▶ **Goal of the exercise**:
Identify all lines in the data containing the string "computer". Copy them out.

Excerpts from a dataset:
::::

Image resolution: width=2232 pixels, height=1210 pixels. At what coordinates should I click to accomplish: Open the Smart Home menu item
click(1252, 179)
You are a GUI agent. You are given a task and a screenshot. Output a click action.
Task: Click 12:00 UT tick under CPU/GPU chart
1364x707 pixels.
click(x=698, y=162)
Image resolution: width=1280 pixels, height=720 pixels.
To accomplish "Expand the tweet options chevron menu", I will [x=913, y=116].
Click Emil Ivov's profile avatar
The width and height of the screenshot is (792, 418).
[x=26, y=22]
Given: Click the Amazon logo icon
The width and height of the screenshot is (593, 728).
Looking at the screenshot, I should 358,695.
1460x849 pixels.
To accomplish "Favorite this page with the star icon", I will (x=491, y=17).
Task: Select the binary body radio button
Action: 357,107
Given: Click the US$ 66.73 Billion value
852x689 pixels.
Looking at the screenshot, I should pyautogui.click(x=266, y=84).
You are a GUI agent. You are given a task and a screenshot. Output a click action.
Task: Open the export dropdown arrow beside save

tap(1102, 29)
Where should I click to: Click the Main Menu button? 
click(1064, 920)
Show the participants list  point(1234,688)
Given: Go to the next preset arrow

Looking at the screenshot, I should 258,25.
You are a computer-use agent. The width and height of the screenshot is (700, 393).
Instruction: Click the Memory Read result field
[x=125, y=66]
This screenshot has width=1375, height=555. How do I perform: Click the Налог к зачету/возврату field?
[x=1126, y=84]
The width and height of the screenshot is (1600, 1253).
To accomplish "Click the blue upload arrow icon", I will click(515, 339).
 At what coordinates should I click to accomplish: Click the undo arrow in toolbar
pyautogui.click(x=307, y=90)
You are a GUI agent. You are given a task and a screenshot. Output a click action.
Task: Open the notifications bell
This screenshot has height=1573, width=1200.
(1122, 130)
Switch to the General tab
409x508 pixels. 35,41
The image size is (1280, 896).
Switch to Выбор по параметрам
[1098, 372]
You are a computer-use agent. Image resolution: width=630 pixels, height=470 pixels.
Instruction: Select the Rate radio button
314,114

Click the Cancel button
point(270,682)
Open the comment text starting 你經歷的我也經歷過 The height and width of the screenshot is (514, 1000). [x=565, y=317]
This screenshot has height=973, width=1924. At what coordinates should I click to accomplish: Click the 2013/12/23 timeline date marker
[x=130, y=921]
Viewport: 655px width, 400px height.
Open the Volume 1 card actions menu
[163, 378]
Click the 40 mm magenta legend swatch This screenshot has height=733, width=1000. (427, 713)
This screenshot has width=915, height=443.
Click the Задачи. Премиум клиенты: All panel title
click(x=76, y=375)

::::

▶ **Answer section**:
You are a computer-use agent. The width and height of the screenshot is (700, 393).
You are a computer-use agent. Image resolution: width=630 pixels, height=470 pixels.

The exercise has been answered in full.